Saved entries »
Start of Block

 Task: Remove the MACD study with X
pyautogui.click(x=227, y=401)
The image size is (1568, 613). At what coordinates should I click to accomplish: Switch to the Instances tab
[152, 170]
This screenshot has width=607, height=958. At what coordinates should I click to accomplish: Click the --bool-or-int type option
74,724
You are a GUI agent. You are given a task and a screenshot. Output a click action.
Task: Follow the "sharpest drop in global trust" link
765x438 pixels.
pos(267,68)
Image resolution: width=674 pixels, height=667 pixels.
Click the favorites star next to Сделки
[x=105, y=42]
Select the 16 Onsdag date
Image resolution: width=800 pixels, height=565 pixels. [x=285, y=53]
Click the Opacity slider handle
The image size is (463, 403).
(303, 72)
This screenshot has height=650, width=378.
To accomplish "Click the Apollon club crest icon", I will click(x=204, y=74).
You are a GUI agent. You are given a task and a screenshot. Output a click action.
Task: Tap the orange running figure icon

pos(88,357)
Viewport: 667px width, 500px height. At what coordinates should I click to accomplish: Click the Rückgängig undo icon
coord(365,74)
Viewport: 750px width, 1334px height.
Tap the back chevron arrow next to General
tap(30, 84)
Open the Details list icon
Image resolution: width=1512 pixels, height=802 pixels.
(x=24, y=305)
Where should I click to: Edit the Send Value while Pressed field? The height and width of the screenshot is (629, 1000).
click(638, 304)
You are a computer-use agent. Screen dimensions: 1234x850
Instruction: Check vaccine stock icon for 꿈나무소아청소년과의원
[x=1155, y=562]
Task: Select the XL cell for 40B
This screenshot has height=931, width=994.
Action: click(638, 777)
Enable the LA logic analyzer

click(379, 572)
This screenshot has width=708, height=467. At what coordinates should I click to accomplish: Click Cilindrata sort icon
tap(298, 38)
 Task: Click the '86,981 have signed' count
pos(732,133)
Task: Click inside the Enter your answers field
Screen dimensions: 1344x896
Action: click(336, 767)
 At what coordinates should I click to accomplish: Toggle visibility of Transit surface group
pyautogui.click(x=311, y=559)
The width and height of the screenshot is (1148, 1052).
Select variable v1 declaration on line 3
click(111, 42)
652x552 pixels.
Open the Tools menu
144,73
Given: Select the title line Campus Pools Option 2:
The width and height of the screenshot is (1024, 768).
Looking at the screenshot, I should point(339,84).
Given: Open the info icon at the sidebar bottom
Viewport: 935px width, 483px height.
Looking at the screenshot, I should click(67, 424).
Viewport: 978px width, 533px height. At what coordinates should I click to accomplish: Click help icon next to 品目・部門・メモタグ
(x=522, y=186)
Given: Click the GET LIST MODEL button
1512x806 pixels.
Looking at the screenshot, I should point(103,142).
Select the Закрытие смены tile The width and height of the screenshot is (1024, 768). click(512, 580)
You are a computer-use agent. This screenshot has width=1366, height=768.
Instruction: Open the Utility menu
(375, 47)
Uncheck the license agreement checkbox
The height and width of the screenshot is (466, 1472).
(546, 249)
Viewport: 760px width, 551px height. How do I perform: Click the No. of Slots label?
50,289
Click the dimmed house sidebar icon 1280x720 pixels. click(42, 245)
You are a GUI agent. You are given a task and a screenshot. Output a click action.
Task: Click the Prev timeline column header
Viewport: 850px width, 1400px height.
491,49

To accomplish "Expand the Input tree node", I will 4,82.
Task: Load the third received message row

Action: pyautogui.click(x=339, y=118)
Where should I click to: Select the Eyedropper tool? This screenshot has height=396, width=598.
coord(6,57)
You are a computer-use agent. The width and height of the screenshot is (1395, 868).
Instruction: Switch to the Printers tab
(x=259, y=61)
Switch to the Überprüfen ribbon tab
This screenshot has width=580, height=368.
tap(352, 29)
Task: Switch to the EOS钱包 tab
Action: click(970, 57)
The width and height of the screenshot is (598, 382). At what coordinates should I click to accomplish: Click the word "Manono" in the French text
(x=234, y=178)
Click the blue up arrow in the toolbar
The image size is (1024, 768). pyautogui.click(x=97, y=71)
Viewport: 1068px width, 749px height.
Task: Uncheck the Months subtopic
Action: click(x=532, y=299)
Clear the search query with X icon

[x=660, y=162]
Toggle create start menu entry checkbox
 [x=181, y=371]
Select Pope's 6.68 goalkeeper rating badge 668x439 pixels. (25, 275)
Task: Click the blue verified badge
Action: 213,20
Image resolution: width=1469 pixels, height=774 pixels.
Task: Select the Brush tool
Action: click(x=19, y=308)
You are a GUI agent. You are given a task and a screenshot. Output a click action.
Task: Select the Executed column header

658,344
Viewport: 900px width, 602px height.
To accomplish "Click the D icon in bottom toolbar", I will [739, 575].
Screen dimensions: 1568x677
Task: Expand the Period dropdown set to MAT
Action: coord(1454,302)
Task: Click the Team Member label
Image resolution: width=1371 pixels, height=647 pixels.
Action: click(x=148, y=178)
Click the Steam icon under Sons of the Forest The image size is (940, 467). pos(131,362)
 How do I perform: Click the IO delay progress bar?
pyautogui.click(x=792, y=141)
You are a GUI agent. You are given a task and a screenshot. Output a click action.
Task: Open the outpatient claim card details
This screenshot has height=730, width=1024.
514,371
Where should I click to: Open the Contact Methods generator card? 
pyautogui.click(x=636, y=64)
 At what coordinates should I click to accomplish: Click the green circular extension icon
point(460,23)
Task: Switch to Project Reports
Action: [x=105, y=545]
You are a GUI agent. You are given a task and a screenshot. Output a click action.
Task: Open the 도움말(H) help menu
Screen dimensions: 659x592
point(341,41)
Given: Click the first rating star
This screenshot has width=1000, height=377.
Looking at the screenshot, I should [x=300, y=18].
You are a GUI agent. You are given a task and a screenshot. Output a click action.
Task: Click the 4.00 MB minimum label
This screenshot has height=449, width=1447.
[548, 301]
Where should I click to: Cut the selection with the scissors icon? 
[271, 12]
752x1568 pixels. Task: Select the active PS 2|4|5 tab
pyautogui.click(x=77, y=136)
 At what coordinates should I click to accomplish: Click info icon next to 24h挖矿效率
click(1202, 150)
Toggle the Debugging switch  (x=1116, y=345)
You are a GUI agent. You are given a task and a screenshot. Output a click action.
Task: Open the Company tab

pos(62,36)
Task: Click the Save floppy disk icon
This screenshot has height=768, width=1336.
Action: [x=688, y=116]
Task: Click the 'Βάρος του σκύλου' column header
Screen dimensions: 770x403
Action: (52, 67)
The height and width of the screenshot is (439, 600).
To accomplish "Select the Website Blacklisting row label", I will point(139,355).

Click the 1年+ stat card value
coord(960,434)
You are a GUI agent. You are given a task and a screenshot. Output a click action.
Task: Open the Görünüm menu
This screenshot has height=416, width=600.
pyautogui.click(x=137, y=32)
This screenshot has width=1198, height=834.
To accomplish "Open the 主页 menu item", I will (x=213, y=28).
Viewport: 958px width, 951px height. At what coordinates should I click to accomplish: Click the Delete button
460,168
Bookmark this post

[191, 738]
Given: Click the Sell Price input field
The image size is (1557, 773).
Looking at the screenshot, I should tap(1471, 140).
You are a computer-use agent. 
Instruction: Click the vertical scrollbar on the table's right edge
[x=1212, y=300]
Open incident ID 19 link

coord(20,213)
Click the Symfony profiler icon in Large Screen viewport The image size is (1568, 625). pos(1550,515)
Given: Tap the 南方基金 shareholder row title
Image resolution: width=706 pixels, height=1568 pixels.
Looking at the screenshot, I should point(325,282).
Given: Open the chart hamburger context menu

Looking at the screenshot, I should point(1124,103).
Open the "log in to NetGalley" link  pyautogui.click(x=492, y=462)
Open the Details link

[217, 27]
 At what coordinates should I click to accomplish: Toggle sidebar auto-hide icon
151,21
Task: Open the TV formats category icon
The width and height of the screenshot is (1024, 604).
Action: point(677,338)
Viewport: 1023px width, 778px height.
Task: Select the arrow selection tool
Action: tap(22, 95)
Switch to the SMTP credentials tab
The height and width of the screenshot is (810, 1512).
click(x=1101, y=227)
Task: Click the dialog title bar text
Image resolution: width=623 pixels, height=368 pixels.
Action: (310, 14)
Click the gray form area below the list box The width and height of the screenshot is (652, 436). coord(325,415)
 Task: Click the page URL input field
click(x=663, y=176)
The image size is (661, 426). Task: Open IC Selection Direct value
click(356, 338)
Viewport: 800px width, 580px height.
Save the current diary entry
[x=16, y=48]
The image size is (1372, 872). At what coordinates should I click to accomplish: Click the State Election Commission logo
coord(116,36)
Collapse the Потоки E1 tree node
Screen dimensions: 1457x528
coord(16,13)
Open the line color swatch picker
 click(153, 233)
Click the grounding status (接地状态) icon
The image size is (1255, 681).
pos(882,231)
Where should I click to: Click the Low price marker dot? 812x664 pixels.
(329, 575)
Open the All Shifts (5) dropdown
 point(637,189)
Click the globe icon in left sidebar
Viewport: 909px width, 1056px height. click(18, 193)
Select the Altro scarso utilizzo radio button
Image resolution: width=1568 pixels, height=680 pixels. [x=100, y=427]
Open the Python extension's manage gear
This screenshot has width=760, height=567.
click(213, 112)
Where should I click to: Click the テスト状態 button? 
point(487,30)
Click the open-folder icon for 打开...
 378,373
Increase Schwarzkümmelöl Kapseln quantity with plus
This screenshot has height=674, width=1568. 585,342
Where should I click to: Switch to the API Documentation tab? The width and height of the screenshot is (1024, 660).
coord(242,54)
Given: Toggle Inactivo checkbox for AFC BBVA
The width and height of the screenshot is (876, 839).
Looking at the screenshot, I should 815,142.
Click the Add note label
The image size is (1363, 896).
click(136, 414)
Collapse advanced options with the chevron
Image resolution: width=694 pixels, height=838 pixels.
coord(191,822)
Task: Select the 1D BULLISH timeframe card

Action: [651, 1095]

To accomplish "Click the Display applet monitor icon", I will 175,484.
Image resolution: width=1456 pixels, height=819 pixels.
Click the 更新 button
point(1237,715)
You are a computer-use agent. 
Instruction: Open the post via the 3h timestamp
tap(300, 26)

End of Block

WHAT YOU ARE ASKED TO DO » Show me all lines in the records that contain "computer".

SOLUTION »
You are a computer-use agent. Screen dimensions: 1234x850
You are a computer-use agent. This screenshot has width=1366, height=768.
You are a computer-use agent. The width and height of the screenshot is (1395, 868).
You are a computer-use agent. 
You are a computer-use agent. 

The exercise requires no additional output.